Golden and diamond grads add sparkle to campus
Washington State University and its various colleges are preparing for one of the most anticipated events of the year, the annual Golden and Diamond Grads Reunion.
Held each year in April, the reunion welcomes back to campus students who graduated 50 years ago (golden grads) and 60 years ago (diamond grads). This year’s attendees received their diplomas in 1946 and 1956.
“This is one of the events that we look forward to each spring,” said Erich Lear, dean of the College of Liberal Arts. “Our time with these men and women is always inspirational. It is fascinating to hear about their careers, to see the way in which a liberal arts education has benefited their lives, and to discover the role they played in making WSU the world-class university that it has become.”
Sponsored by the university and the WSU Alumni Association, the reunion spans two days, April 26–27, with numerous activities planned. Grads tour campus, learn about new programs and facilities, and attend a luncheon hosted by the administrators, staff and faculty of their college.
Valeria “Val” (Munson) Ogden is one of the 20 diamond grads planning to attend the reunion. A graduate with a degree in sociology, Ogden served as a Washington state representative for 12 years and calls it the highlight of her career. The last four years of her political career Ogden served as speaker pro tem, only the third woman in the history of Washington state to do so. She was one of five women legislators in the U.S. to travel to Brazil on a trade mission and in 2002 led a legislative delegation to Germany to observe the German election.
Like all returning grads, Ogden says she has special memories of Pullman and the campus. “I remember when we were ‘allowed’ to wear slacks one Saturday so that we could go up to the president’s house to help Mrs.
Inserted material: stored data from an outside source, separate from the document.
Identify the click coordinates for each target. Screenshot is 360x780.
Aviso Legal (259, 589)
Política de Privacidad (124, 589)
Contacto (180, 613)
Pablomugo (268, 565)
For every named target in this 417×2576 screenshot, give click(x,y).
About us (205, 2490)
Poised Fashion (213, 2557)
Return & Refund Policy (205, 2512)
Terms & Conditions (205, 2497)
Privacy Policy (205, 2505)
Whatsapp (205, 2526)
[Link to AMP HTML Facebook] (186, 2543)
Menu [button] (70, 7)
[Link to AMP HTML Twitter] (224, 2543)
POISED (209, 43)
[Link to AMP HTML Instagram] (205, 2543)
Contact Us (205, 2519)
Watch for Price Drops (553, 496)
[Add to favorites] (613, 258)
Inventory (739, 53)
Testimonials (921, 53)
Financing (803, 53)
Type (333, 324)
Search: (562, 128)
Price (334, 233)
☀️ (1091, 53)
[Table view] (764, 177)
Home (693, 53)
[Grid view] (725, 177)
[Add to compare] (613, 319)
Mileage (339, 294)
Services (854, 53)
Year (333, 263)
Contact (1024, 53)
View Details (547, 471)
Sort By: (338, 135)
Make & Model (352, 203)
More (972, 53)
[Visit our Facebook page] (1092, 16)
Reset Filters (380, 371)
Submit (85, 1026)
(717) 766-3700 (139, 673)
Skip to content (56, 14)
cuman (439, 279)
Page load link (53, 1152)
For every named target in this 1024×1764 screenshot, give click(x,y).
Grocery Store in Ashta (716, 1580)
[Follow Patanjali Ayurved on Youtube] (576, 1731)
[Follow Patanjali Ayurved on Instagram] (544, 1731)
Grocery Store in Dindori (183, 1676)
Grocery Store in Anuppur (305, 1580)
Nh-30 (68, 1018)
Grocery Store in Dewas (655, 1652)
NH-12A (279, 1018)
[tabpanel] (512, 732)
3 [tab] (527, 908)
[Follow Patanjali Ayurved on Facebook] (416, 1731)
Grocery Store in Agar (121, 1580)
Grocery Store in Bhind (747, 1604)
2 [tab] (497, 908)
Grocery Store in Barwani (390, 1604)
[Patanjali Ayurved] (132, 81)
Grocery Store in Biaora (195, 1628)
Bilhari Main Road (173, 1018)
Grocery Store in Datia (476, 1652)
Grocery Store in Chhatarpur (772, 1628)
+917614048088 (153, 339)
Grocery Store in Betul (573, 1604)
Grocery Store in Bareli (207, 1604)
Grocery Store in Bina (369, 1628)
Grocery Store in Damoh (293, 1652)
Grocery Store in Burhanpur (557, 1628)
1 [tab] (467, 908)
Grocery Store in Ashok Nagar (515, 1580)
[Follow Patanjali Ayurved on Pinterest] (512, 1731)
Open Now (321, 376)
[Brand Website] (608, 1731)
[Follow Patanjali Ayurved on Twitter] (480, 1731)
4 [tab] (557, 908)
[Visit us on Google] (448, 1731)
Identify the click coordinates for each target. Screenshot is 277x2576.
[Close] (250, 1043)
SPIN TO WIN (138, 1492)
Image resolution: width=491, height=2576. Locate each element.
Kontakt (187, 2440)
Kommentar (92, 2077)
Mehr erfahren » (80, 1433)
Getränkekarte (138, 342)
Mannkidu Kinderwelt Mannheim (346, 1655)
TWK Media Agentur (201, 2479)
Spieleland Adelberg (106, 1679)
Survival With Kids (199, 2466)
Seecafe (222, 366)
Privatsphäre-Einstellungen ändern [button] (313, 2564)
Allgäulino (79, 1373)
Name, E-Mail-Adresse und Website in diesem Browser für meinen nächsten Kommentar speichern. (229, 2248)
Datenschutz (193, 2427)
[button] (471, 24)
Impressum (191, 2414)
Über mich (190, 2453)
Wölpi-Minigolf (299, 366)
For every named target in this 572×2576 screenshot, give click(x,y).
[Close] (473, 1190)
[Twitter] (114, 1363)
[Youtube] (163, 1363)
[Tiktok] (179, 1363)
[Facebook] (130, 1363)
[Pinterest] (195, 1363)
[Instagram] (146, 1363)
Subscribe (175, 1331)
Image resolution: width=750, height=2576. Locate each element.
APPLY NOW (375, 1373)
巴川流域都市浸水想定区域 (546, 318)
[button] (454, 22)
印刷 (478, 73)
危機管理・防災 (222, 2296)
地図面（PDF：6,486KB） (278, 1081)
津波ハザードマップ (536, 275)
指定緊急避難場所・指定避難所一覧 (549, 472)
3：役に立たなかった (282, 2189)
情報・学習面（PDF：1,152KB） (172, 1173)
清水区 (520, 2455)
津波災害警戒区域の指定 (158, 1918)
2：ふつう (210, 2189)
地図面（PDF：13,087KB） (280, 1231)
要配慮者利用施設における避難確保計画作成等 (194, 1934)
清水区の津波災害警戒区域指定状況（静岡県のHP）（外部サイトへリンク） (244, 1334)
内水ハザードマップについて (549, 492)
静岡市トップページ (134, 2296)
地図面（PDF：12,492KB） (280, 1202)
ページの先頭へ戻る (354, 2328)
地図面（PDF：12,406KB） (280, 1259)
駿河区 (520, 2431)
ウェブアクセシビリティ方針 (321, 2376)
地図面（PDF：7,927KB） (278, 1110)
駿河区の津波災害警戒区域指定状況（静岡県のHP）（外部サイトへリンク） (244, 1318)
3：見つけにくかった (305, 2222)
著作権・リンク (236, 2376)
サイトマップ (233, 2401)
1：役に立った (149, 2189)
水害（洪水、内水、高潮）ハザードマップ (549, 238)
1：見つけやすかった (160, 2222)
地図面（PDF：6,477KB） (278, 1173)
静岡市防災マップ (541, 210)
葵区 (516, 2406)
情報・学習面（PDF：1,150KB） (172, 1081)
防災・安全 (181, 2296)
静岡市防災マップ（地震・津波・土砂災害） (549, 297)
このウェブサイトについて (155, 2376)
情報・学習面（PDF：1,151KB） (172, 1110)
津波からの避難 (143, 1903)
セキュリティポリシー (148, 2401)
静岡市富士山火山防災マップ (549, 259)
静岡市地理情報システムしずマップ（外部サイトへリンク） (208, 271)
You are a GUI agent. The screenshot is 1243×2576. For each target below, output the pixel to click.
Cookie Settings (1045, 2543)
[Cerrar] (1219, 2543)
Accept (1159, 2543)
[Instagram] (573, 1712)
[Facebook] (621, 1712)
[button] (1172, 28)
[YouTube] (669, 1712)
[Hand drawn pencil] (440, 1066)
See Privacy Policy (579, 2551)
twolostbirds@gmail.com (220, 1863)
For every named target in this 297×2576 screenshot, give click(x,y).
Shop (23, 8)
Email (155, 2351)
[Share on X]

Compton tear down a rock wall that separated the house from the campus.” She added that when she was on campus no one thought of jeans as appropriate wear other than in the barnyard.
“I enjoyed my years at WSC immensely,” said Marie (Adams) Buckner, one of the more than 100 golden grads planning to attend the reunion. “After graduation, I left college and headed into a long and happy career in public education. I taught 40 years in elementary and middle schools, finding my passion working with young people.”
Ron Bayton, a diamond grad, finally retired at age 79. He, like many of the graduates who will return to campus, sums it up in these few words: “It’s been a great life!”